Había una vez en el Sauce
Había una vez un pequeño duende que vivía escondido por los rincones de un hotel. Era un personajillo travieso y juguetón que adoraba las bromas y los malentendidos.
Tenía por costumbre salir de su escondite para perpetrar sus maldades durante la noche. Le gustaba comerse los croissants del desayuno y llevarse a su guarida el último y codiciado pedazo de tortilla de patata. Escondía las llaves de las habitaciones para que los huespedes creyeran haberlas perdido. Ponía sal en los azucareros y azucar en los saleros, metía calcetines rojos en las coladas de ropa blanca y cambiaba de envase los prdouctos de limpieza para desesperación de las chicas de limpieza.
El personal y los huéspedes del hotel pensaban que todas estas cosas eran producto de sus despistes, y maldecían su mala cabeza cada vez que el pequeño duende travieso cometía una de sus fechorías. El duende mientras tanto se moría de risa. Pero una noche cometió una imprudencia. Se dejó ver comiendose los bombones de una habitación y dejó sus diminutas e inconfundibles huellas de chocolate en la ropa limpia de la lavandería.
El rumor de que había un duende en el hotel se extendió como un reguero de pólvora. Empleados y huespedes comenzaron a atar cabos. Todos echaron las culpas de sus desgracias al duende, pero no solo las cometidas por él, sino los verdaderos fallos y despistes que todos sin excepción cometían a diario.
Cuando había un error en una factura o una reserva se traspapelaba, desde recepción, echaban la culpa al duende. Si en lavandería faltaba una toalla o aparecía un quemazo de plancha en un mantel, el duende era el responsable. Y si en los desayunos se quemaba una tostada o había una pepita en el zumo, todos, sin dudar, pensaban en el pequeño duende travieso. Hubo incluso clientes que afirmaban haber visto al duende moviendo las columnas del parking para que se rallaran los coches al aparcar.
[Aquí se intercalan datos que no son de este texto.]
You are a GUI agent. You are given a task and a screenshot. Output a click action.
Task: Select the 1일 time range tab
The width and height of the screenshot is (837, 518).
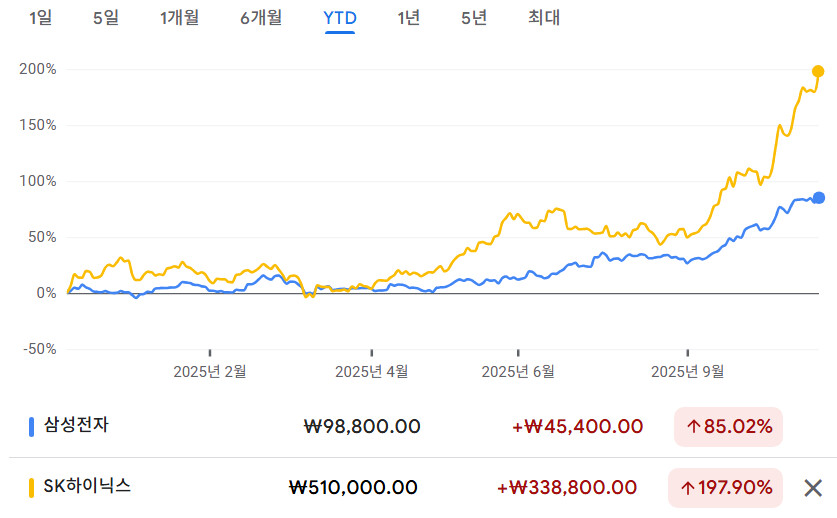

Se creó tal clima en contra del duende que empleados y clientes organizaron redadas para darle caza. Varias veces logró escapar de milagro nuestro travieso amigo, asustado y arrepentido. Pero una mañana lo acorralaron en la cocina. Cargados de ira y frustración, odiando al duende por despistes propios y ajenos le obligarobn a saltar sobre los fogones. Una inmensa llamarada apartó al duende de sus vistas y un pequeño incendio se declaró en la cocina.
Tras sofocarlo, avergonzados por su crueldad y entre terribles sentimientos de culpa, fingieron que todo había sido un accidente. En un ataque de hipócrita cordura convinieron que el duende nunca existió. Que duendes y brujas son cosas de niños, y que como errar es humano, las travesuras del duende no eran sino despistes propios.
Pero lo cierto es que el duende existió… y existe, pues milagrosamente saltó hasta la campana extractora evitando el fogonazo y, un poco chamuscado, regresó a su escondite muerto de miedo. Todavía hoy vive por aquí, y se ha enmendado bastante. Pero a pesar del escarmiento, muy de vez en cuando hace alguna de las suyas. Alguna vez muy de noche me ha parecido verlo husmeando por ahí. Así que si alguna vez en un hotel cree haber perdido las llaves y estas aparecen milagrosamente donde usted no recuerda haberlas dejado, tal vez pueda echarle la culpa al pequeño duende travieso. Pero si en una ocasión aparcando roza el coche contra la columna, no se engañe y regule su espejo retrovisor.